1806-1822. (Edmund Bacon). "He was nearly always busy upon some plan or model .... Mr. Jefferson was the most industrious person I ever saw in my life .... At all other times he was either reading, writing, talking, working upon some model, or doing something else."[7]

1809 August. (Margaret Bayard Smith). "In one of the rooms [the Library], we remarked a carpenter's workbench, with a vast assortment of tools of every kind and description. This, as being characteristic, is worthy of notice; the fabrication with his own hands of curious implements and models, being a favourite amusement."[8]

After 1826. Cornelia Randolph's floor plan of Monticello, drawn after Jefferson's death, includes no. 27, a large "Work Bench," in the South Piazza.[9]

1830 February. (Anne Royall). "[T]here were besides these [Entrance HallParlorDining RoomTea Room], four rooms on the lower floor, two on the right and two on the left, those on the right were quite small to those on the left: one was the room in which Mr. Jefferson worked, which it appeared he did, from the appearance of the room, the impliments for working in wood, squares, &c. lying about the room, – the one next to it, was Mr. Jefferson's chamber in which he died."[10]
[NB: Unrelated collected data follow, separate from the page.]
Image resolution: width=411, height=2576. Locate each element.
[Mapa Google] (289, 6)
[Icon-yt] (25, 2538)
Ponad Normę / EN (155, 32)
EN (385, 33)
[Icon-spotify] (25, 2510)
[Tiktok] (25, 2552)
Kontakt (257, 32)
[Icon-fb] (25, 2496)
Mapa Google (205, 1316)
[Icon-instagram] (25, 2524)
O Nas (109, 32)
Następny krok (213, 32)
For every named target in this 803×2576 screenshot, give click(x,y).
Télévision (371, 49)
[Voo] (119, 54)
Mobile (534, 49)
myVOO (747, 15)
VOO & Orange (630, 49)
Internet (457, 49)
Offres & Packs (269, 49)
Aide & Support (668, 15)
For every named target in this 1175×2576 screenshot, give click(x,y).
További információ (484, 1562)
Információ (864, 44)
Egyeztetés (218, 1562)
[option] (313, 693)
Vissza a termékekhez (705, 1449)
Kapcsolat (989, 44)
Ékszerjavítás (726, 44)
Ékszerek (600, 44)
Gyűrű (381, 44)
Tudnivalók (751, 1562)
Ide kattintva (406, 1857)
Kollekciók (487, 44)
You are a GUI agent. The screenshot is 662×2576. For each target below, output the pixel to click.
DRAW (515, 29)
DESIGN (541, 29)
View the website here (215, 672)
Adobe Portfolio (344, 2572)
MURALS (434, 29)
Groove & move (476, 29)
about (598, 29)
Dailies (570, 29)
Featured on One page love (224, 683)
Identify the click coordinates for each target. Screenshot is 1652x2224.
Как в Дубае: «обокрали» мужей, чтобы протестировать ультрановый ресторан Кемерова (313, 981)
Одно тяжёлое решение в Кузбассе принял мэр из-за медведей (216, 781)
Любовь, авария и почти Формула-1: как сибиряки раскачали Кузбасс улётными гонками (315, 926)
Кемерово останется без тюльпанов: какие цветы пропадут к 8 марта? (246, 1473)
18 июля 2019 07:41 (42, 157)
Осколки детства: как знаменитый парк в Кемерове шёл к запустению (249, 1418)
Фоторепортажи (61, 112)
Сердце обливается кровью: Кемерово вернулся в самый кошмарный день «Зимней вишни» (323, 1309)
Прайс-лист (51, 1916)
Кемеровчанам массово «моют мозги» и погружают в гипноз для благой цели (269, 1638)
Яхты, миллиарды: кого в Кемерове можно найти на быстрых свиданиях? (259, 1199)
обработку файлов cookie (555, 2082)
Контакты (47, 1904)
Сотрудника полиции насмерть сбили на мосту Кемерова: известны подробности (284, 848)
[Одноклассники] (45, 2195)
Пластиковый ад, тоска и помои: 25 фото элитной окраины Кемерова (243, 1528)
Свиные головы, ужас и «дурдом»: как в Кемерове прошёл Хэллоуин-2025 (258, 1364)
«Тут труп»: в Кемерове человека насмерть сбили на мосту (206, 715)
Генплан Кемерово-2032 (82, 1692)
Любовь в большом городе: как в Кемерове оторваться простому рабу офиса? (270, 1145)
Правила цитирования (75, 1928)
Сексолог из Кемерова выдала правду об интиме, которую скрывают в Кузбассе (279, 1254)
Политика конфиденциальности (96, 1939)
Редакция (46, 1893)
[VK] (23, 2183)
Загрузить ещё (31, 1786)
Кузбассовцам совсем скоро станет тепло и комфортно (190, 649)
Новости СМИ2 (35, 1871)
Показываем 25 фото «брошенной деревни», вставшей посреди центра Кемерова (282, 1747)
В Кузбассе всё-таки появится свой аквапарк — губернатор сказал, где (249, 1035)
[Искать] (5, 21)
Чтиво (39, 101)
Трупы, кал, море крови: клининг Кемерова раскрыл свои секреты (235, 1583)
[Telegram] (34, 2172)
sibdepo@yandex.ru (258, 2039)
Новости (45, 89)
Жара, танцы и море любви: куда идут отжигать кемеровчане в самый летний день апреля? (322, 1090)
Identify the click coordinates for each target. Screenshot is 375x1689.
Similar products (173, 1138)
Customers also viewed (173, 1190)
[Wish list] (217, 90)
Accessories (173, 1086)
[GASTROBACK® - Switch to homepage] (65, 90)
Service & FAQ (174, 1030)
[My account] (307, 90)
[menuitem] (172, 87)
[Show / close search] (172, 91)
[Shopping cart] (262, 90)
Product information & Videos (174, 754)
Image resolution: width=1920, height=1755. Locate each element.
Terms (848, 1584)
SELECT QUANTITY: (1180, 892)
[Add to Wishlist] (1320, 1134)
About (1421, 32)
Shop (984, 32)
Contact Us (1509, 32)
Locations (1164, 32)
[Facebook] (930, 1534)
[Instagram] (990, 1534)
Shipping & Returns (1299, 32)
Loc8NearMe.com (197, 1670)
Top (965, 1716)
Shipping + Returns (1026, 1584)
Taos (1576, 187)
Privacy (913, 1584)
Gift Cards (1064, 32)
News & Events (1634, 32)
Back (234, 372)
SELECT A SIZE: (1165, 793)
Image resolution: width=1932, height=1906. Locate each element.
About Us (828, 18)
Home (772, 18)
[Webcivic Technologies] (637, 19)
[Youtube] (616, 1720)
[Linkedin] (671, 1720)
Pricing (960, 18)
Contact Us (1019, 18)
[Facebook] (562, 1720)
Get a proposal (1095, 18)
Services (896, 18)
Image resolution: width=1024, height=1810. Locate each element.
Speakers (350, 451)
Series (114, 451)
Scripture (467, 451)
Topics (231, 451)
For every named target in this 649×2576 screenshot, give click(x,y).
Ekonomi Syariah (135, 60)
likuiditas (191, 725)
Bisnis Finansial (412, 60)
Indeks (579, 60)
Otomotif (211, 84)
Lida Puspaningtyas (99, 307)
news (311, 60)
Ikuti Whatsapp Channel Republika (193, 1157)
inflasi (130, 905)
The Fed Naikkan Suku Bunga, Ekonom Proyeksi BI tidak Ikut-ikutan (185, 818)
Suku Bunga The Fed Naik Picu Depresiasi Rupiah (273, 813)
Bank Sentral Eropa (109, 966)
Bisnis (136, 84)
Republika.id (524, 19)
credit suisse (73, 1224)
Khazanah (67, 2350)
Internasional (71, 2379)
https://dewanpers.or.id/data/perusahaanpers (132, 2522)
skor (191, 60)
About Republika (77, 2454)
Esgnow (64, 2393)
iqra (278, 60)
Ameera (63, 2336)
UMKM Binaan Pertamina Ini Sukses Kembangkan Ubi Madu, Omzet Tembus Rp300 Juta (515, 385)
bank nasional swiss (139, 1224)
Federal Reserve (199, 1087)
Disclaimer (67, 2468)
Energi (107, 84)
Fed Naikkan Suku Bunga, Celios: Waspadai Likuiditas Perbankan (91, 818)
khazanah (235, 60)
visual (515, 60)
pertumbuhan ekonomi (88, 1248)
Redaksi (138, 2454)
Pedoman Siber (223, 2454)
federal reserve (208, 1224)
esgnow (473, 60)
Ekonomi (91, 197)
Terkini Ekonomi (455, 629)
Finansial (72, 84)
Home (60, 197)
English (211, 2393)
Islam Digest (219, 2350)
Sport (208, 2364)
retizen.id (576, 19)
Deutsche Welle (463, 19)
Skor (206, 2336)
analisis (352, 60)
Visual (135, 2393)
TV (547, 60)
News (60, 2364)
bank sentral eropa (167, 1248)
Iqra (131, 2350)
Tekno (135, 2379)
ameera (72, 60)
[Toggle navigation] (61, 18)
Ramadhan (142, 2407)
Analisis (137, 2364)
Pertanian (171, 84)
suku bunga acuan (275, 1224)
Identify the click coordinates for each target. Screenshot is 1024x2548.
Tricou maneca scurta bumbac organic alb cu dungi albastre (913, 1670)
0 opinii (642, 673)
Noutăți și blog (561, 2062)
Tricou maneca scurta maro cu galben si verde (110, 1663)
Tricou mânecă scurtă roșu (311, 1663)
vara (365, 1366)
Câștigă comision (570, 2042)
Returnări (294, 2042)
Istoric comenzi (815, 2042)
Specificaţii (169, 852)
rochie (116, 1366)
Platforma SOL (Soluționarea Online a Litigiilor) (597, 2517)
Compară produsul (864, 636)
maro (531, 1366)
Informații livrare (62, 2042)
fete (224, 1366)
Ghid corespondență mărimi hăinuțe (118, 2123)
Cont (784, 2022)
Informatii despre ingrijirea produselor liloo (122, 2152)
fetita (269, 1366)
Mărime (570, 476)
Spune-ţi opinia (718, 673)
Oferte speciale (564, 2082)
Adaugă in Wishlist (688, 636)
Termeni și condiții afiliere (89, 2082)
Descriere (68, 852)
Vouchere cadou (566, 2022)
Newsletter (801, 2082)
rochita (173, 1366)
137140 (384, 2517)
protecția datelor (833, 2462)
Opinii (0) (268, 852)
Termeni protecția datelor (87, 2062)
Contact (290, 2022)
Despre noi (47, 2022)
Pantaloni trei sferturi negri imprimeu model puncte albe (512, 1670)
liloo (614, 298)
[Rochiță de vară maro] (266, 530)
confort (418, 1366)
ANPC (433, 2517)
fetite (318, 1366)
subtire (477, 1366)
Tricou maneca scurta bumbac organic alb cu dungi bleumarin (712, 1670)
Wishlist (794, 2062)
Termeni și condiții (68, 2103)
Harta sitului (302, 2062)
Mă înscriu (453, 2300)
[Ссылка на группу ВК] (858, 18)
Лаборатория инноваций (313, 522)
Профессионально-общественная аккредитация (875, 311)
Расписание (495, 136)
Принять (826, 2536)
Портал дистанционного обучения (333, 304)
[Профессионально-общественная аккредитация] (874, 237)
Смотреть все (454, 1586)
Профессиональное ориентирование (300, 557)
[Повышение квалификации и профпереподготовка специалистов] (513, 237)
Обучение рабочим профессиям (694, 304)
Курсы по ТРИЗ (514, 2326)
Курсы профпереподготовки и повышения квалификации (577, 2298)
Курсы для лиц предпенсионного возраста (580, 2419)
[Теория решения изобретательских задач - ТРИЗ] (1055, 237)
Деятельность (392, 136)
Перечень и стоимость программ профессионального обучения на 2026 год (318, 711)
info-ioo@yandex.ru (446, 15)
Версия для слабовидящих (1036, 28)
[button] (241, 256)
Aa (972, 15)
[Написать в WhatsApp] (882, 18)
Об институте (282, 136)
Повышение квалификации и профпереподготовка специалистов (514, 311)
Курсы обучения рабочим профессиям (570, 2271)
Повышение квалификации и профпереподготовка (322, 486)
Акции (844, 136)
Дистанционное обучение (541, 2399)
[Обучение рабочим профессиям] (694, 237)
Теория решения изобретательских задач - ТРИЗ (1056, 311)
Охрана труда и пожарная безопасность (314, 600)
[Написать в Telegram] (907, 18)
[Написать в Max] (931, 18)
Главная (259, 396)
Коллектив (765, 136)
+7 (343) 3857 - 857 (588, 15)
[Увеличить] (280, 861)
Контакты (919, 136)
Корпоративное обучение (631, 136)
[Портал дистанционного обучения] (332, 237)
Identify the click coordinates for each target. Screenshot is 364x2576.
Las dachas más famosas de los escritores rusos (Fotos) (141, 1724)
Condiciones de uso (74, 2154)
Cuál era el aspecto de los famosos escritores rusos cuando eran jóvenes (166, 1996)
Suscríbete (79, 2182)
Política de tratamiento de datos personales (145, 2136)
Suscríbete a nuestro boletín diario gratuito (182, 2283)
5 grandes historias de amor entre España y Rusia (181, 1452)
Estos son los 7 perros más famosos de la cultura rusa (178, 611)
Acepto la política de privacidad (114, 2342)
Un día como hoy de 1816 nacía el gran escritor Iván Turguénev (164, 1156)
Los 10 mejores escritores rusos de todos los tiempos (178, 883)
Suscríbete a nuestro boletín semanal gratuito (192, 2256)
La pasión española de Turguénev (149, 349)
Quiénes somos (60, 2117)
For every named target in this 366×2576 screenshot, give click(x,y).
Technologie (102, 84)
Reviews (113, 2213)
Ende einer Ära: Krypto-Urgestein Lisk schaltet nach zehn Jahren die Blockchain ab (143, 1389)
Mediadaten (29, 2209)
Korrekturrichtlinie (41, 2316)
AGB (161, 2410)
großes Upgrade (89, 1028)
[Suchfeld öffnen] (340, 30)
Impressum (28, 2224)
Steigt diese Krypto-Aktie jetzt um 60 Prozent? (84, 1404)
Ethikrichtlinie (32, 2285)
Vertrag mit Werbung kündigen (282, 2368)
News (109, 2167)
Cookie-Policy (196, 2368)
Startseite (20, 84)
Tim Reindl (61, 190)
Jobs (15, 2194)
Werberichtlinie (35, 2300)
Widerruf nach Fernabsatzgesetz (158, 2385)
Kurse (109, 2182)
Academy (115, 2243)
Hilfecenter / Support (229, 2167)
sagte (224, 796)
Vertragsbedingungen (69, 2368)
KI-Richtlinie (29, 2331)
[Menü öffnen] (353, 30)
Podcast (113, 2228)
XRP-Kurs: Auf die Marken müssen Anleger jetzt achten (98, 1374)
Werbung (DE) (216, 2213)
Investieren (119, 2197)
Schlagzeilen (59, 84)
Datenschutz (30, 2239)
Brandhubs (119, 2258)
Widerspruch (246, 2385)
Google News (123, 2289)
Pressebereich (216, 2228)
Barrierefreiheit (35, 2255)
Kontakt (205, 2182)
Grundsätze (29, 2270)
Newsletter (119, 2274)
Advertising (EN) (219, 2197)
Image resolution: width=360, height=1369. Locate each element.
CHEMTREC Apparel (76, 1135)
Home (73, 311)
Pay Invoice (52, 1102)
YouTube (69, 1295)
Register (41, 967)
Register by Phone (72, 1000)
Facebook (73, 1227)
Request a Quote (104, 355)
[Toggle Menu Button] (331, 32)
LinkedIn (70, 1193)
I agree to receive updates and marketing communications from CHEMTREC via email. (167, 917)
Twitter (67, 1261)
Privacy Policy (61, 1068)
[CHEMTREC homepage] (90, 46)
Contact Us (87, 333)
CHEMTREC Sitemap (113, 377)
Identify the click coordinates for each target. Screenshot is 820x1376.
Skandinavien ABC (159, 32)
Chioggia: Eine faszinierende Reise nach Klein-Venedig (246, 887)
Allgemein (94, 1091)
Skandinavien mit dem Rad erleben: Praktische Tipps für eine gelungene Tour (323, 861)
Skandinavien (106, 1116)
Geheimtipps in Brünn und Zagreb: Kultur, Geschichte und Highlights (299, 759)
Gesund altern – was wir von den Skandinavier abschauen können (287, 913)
  1. ^ Bear, Jefferson at Monticello, 18.
  2. ^ PTJ, 9:313. Transcription available at Founders Online.
  3. ^ MB, 1:618. Transcription available at Founders Online.
  4. ^ Grevin packing list, July 17, 1790, William Short Papers, Library of Congress. See also the editorial note following Short to Jefferson, November 7, 1790, in PTJ, 18:36-37n. Editorial note available at Founders Online.
  5. ^ PTJ, 30:604. Transcription available at Founders Online.
  6. ^ Smith, First Forty Years385.
  7. ^ Bear, Jefferson at Monticello, 73, 84.
  8. ^ Margaret Bayard Smith, A Winter in Washington (New York: Bliss and White, 1824), 3:227.
  9. ^ Cornelia Jefferson Randolph, Drawing N-563, "Monticello. Two sketches of plan showing location of furnishings and works of art," post July 4, 1826, Jefferson, Randolph and Trist Family Papers [manuscript] 1791-1874, #5385-ac, Special Collections, University of Virginia Library.
  10. ^ Anne Newport Royall, Mrs. Royall's Southern Tour: Or, Second Series of the Black Book (Washington: 1830-31), 89, quoted in Peterson, Visitors, 117-18.